Landlords have also escalated their criticism, with executives arguing that rent reductions on properties deemed viable effectively transfer financial strain onto property owners without adequate compensation, while also highlighting a lack of clarity around planned store refits intended to improve performance.

Among the most vocal opponents is British Land, which has labelled the restructuring proposal fundamentally unfair and has signalled continued resistance even after revisions were made, while other major landlords including M&G and Land Securities have also reportedly lodged objections.

British Land argues that the plan places disproportionate pressure on landlords while offering no equity contribution from shareholders who stand to benefit if the turnaround succeeds, a point echoed across parts of the property sector where confidence in the proposal remains low.
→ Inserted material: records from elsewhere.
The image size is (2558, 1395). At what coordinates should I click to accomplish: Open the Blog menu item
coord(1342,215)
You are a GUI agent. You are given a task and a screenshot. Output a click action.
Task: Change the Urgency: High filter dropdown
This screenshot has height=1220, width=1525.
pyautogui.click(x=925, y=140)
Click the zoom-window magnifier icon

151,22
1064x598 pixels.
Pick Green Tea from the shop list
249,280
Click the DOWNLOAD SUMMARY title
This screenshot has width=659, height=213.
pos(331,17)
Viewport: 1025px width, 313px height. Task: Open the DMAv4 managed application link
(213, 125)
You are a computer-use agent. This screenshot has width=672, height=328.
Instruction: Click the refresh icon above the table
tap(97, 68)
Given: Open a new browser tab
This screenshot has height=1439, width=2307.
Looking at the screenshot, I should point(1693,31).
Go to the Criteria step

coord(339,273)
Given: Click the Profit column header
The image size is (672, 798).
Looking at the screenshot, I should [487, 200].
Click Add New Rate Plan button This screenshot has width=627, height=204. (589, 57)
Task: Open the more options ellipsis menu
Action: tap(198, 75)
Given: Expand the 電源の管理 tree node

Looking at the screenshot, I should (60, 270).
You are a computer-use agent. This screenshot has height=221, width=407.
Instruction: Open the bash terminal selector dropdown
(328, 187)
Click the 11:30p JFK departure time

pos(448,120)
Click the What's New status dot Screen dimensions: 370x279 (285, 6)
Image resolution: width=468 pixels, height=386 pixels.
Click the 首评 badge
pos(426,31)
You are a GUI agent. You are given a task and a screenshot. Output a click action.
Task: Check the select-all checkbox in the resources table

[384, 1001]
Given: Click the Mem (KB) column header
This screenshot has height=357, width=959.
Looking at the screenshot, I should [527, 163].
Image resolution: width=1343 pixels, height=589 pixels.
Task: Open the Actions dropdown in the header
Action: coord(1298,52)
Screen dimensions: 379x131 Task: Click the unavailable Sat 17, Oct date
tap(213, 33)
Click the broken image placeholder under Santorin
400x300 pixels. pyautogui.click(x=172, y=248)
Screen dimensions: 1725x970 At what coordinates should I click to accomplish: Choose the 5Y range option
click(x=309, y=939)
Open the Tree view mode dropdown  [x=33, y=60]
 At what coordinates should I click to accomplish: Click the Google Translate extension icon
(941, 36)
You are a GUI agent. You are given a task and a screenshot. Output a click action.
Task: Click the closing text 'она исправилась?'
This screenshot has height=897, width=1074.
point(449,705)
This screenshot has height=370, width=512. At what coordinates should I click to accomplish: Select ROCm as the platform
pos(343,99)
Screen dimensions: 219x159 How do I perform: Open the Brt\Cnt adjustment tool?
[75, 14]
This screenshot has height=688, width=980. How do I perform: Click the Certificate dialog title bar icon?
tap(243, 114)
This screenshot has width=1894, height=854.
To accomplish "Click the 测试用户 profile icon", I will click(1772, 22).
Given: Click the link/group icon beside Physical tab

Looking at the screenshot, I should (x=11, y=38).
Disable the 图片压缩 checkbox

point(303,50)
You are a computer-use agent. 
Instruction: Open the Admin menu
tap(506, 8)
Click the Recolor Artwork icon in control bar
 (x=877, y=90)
A TG Jones spokesperson said the company has engaged with creditors and landlords throughout the process and has already adjusted elements of the plan following feedback, adding that the revisions are intended to support a fair outcome across stakeholders and improve the chances of long-term stability.

A person close to Modella said the brand licensing arrangement does not involve cash payments but is instead an accounting mechanism, a detail intended to address criticism over the cost of operating under the TG Jones name.

The impending court decision leaves the future of the prominent high street brand hanging in the balance. A ruling next month will either force aggrieved landlords to accept a painful, three-year financial hit, or deny the plan entirely—a move almost certain to tip the retailer into administration.